Instructions to follow ->
Repeat every record exactly.

Available data ->
Content starts
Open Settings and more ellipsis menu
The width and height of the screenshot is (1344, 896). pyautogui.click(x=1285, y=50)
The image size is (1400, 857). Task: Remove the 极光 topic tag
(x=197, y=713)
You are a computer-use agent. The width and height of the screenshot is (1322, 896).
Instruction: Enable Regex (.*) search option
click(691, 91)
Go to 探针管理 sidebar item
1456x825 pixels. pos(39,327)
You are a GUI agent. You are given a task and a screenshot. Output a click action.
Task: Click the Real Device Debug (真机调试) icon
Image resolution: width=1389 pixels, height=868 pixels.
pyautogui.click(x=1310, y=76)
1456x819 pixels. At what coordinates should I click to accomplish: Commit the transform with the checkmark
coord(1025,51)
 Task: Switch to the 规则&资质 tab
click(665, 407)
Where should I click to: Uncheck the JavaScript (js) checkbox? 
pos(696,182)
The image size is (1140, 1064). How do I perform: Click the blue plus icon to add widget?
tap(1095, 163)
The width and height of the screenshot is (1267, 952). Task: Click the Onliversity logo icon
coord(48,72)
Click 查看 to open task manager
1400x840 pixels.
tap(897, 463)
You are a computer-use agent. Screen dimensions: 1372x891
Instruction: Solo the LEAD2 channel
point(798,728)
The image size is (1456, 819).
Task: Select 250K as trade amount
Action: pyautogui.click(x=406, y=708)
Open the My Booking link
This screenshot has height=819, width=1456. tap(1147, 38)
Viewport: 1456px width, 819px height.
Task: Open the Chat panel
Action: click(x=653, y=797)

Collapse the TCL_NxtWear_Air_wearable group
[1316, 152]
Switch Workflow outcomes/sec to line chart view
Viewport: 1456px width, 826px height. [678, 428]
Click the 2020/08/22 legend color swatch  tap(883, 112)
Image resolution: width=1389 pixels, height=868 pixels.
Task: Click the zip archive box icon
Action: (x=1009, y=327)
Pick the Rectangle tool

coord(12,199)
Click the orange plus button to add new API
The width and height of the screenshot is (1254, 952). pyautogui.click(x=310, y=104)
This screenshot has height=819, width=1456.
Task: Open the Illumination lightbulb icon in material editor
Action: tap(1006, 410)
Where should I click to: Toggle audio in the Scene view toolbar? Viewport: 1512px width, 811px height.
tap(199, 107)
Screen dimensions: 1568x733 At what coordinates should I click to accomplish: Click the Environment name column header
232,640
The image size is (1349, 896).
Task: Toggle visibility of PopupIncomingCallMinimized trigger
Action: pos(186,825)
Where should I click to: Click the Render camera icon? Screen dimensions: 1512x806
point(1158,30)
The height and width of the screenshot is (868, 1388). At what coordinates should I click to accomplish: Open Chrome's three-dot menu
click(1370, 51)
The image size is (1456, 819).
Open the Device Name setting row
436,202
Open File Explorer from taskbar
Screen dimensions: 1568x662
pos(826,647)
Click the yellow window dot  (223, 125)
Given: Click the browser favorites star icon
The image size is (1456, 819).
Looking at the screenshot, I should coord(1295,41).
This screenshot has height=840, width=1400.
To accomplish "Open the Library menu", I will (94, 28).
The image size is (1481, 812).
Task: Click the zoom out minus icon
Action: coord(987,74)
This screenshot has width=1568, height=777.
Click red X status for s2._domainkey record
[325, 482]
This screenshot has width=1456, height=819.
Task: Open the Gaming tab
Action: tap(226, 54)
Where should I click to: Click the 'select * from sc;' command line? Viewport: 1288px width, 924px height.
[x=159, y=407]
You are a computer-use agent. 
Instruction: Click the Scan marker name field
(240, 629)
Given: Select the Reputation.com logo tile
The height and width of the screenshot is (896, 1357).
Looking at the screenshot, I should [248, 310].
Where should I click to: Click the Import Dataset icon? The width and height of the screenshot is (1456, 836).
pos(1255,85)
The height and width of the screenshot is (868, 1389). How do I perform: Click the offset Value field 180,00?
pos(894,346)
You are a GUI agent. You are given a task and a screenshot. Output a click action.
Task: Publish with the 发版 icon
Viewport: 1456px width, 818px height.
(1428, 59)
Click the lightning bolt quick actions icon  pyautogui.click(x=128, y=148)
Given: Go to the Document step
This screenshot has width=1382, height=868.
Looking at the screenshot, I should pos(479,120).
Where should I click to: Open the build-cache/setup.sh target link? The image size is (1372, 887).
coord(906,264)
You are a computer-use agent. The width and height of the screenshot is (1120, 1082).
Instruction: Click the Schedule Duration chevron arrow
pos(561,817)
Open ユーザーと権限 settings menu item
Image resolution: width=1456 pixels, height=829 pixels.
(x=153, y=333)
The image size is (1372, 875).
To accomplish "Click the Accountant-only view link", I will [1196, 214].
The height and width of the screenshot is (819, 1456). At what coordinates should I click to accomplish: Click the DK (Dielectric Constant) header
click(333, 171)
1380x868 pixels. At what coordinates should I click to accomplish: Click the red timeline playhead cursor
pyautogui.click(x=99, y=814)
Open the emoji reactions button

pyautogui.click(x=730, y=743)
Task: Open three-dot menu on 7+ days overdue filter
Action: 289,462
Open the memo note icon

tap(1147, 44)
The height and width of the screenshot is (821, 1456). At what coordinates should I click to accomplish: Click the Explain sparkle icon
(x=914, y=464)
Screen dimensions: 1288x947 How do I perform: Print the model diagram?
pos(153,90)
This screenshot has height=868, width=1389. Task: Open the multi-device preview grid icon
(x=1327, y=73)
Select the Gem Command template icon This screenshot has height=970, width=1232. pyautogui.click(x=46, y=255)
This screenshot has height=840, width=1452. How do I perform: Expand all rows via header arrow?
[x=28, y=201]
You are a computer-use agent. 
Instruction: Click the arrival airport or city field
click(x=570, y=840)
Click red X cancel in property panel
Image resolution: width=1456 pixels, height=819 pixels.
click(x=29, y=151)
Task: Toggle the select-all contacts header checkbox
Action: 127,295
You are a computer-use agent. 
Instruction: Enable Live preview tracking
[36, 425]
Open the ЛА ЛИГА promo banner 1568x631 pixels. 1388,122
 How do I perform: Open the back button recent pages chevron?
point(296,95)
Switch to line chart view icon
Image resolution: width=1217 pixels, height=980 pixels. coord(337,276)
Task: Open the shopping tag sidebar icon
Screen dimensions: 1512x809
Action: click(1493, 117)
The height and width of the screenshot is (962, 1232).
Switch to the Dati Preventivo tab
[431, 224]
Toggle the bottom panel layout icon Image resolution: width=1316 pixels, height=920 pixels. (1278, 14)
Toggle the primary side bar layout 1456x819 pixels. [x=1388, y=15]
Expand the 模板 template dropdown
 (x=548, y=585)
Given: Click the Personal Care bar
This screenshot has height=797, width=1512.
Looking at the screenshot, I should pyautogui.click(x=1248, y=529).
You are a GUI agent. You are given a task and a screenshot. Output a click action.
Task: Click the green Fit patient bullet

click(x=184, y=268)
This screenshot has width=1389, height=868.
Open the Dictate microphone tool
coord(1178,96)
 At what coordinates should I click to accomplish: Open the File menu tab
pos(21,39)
Content ends
Solution ->
Open Settings and more ellipsis menu
The width and height of the screenshot is (1344, 896). pyautogui.click(x=1285, y=50)
The image size is (1400, 857). Task: Remove the 极光 topic tag
(x=197, y=713)
You are a computer-use agent. The width and height of the screenshot is (1322, 896).
Instruction: Enable Regex (.*) search option
click(691, 91)
Go to 探针管理 sidebar item
1456x825 pixels. pos(39,327)
You are a GUI agent. You are given a task and a screenshot. Output a click action.
Task: Click the Real Device Debug (真机调试) icon
Image resolution: width=1389 pixels, height=868 pixels.
pyautogui.click(x=1310, y=76)
1456x819 pixels. At what coordinates should I click to accomplish: Commit the transform with the checkmark
coord(1025,51)
 Task: Switch to the 规则&资质 tab
click(665, 407)
Where should I click to: Uncheck the JavaScript (js) checkbox? 
pos(696,182)
The image size is (1140, 1064). How do I perform: Click the blue plus icon to add widget?
tap(1095, 163)
The width and height of the screenshot is (1267, 952). Task: Click the Onliversity logo icon
coord(48,72)
Click 查看 to open task manager
1400x840 pixels.
tap(897, 463)
You are a computer-use agent. Screen dimensions: 1372x891
Instruction: Solo the LEAD2 channel
point(798,728)
The image size is (1456, 819).
Task: Select 250K as trade amount
Action: pyautogui.click(x=406, y=708)
Open the My Booking link
This screenshot has height=819, width=1456. tap(1147, 38)
Viewport: 1456px width, 819px height.
Task: Open the Chat panel
Action: click(x=653, y=797)

Collapse the TCL_NxtWear_Air_wearable group
[1316, 152]
Switch Workflow outcomes/sec to line chart view
Viewport: 1456px width, 826px height. [678, 428]
Click the 2020/08/22 legend color swatch  tap(883, 112)
Image resolution: width=1389 pixels, height=868 pixels.
Task: Click the zip archive box icon
Action: (x=1009, y=327)
Pick the Rectangle tool

coord(12,199)
Click the orange plus button to add new API
The width and height of the screenshot is (1254, 952). pyautogui.click(x=310, y=104)
This screenshot has height=819, width=1456.
Task: Open the Illumination lightbulb icon in material editor
Action: tap(1006, 410)
Where should I click to: Toggle audio in the Scene view toolbar? Viewport: 1512px width, 811px height.
tap(199, 107)
Screen dimensions: 1568x733 At what coordinates should I click to accomplish: Click the Environment name column header
232,640
The image size is (1349, 896).
Task: Toggle visibility of PopupIncomingCallMinimized trigger
Action: pos(186,825)
Where should I click to: Click the Render camera icon? Screen dimensions: 1512x806
point(1158,30)
The height and width of the screenshot is (868, 1388). At what coordinates should I click to accomplish: Open Chrome's three-dot menu
click(1370, 51)
The image size is (1456, 819).
Open the Device Name setting row
436,202
Open File Explorer from taskbar
Screen dimensions: 1568x662
pos(826,647)
Click the yellow window dot  (223, 125)
Given: Click the browser favorites star icon
The image size is (1456, 819).
Looking at the screenshot, I should coord(1295,41).
This screenshot has height=840, width=1400.
To accomplish "Open the Library menu", I will (94, 28).
The image size is (1481, 812).
Task: Click the zoom out minus icon
Action: coord(987,74)
This screenshot has width=1568, height=777.
Click red X status for s2._domainkey record
[325, 482]
This screenshot has width=1456, height=819.
Task: Open the Gaming tab
Action: tap(226, 54)
Where should I click to: Click the 'select * from sc;' command line? Viewport: 1288px width, 924px height.
[x=159, y=407]
You are a computer-use agent. 
Instruction: Click the Scan marker name field
(240, 629)
Given: Select the Reputation.com logo tile
The height and width of the screenshot is (896, 1357).
Looking at the screenshot, I should [248, 310].
Where should I click to: Click the Import Dataset icon? The width and height of the screenshot is (1456, 836).
pos(1255,85)
The height and width of the screenshot is (868, 1389). How do I perform: Click the offset Value field 180,00?
pos(894,346)
You are a GUI agent. You are given a task and a screenshot. Output a click action.
Task: Publish with the 发版 icon
Viewport: 1456px width, 818px height.
(1428, 59)
Click the lightning bolt quick actions icon  pyautogui.click(x=128, y=148)
Given: Go to the Document step
This screenshot has width=1382, height=868.
Looking at the screenshot, I should pos(479,120).
Where should I click to: Open the build-cache/setup.sh target link? The image size is (1372, 887).
coord(906,264)
You are a computer-use agent. The width and height of the screenshot is (1120, 1082).
Instruction: Click the Schedule Duration chevron arrow
pos(561,817)
Open ユーザーと権限 settings menu item
Image resolution: width=1456 pixels, height=829 pixels.
(x=153, y=333)
The image size is (1372, 875).
To accomplish "Click the Accountant-only view link", I will [1196, 214].
The height and width of the screenshot is (819, 1456). At what coordinates should I click to accomplish: Click the DK (Dielectric Constant) header
click(333, 171)
1380x868 pixels. At what coordinates should I click to accomplish: Click the red timeline playhead cursor
pyautogui.click(x=99, y=814)
Open the emoji reactions button

pyautogui.click(x=730, y=743)
Task: Open three-dot menu on 7+ days overdue filter
Action: 289,462
Open the memo note icon

tap(1147, 44)
The height and width of the screenshot is (821, 1456). At what coordinates should I click to accomplish: Click the Explain sparkle icon
(x=914, y=464)
Screen dimensions: 1288x947 How do I perform: Print the model diagram?
pos(153,90)
This screenshot has height=868, width=1389. Task: Open the multi-device preview grid icon
(x=1327, y=73)
Select the Gem Command template icon This screenshot has height=970, width=1232. pyautogui.click(x=46, y=255)
This screenshot has height=840, width=1452. How do I perform: Expand all rows via header arrow?
[x=28, y=201]
You are a computer-use agent. 
Instruction: Click the arrival airport or city field
click(x=570, y=840)
Click red X cancel in property panel
Image resolution: width=1456 pixels, height=819 pixels.
click(x=29, y=151)
Task: Toggle the select-all contacts header checkbox
Action: 127,295
You are a computer-use agent. 
Instruction: Enable Live preview tracking
[36, 425]
Open the ЛА ЛИГА promo banner 1568x631 pixels. 1388,122
 How do I perform: Open the back button recent pages chevron?
point(296,95)
Switch to line chart view icon
Image resolution: width=1217 pixels, height=980 pixels. coord(337,276)
Task: Open the shopping tag sidebar icon
Screen dimensions: 1512x809
Action: click(1493, 117)
The height and width of the screenshot is (962, 1232).
Switch to the Dati Preventivo tab
[431, 224]
Toggle the bottom panel layout icon Image resolution: width=1316 pixels, height=920 pixels. (1278, 14)
Toggle the primary side bar layout 1456x819 pixels. [x=1388, y=15]
Expand the 模板 template dropdown
 (x=548, y=585)
Given: Click the Personal Care bar
This screenshot has height=797, width=1512.
Looking at the screenshot, I should pyautogui.click(x=1248, y=529).
You are a GUI agent. You are given a task and a screenshot. Output a click action.
Task: Click the green Fit patient bullet

click(x=184, y=268)
This screenshot has width=1389, height=868.
Open the Dictate microphone tool
coord(1178,96)
 At what coordinates should I click to accomplish: Open the File menu tab
pos(21,39)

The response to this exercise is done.